→ **WHAT YOU NEED TO DO**
Show each line of the records in which the word "agent" occurs.

→ **DATA PROVIDED**
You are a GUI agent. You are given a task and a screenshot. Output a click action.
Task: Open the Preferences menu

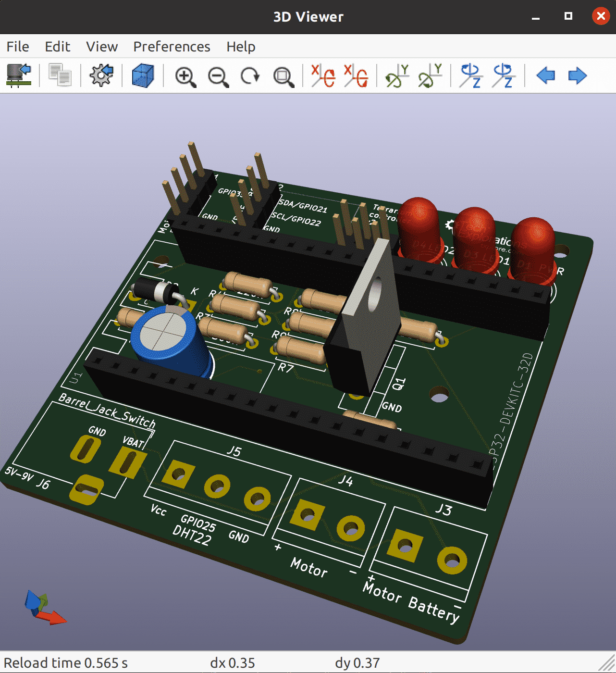172,46
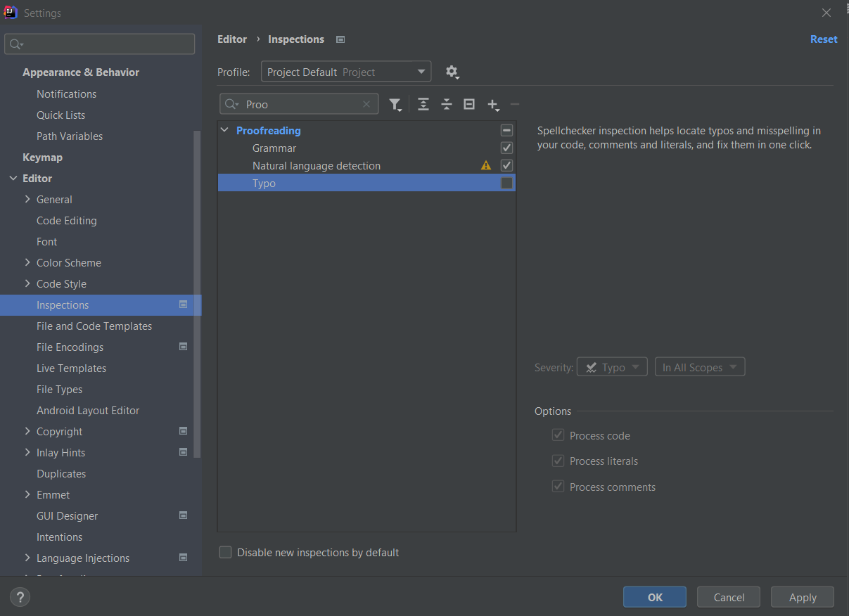
Task: Open the help question mark button
Action: pyautogui.click(x=20, y=598)
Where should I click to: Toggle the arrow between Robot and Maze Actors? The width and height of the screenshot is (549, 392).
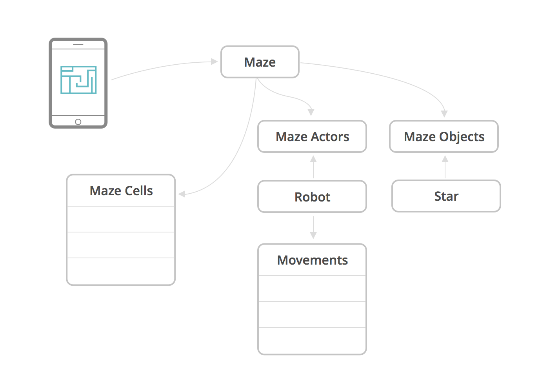(313, 166)
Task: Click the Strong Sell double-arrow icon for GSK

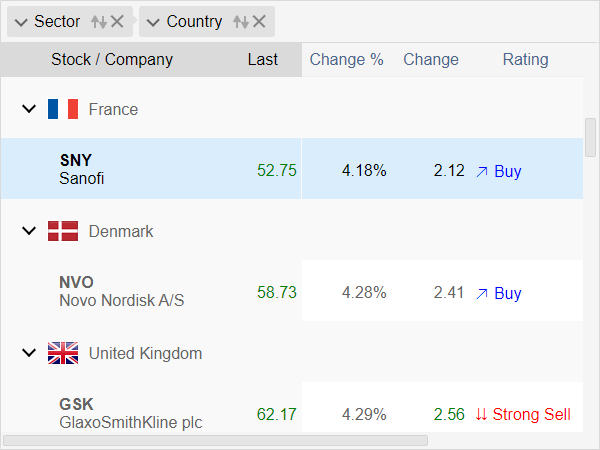Action: pos(481,414)
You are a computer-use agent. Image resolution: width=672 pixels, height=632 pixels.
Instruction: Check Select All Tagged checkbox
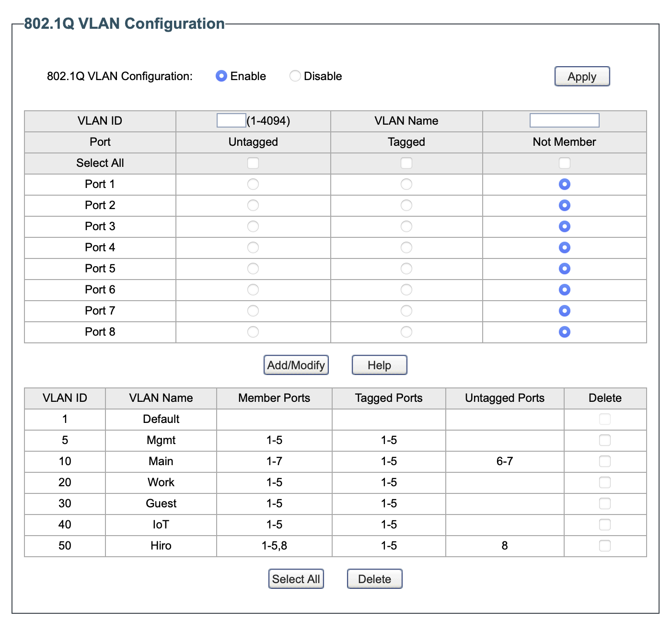[x=406, y=163]
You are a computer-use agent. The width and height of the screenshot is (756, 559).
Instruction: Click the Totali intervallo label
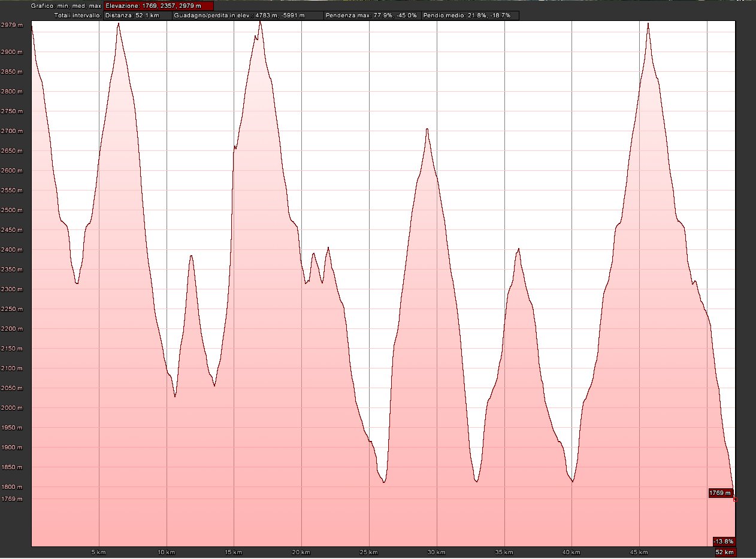pyautogui.click(x=78, y=15)
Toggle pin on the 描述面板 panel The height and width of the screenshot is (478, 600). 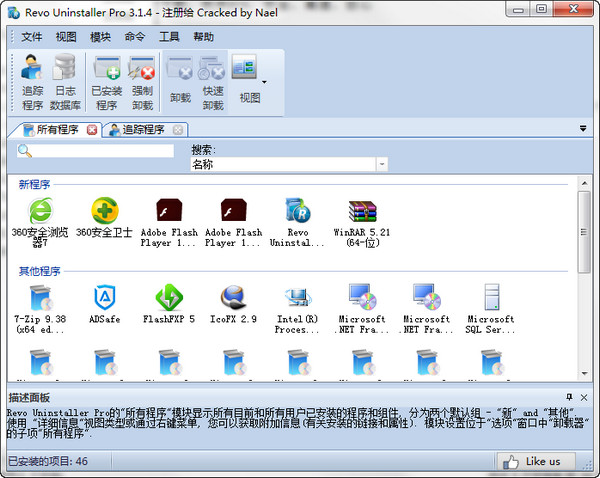tap(569, 397)
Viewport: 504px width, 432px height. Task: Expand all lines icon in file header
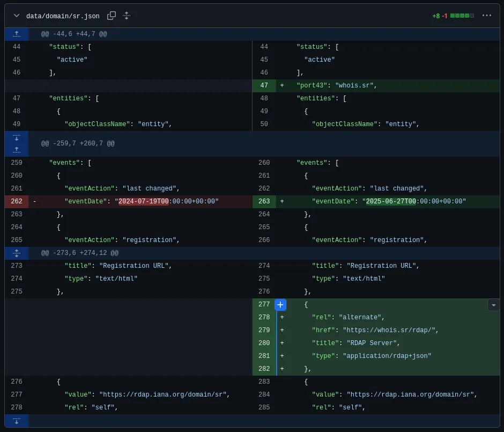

→ **EXERCISE ANSWER**
You are a GUI agent. You are given a task and a screenshot. Output a click action.
You are a computer-use agent. Image resolution: width=672 pixels, height=632 pixels.
You are a computer-use agent. The width and height of the screenshot is (756, 559).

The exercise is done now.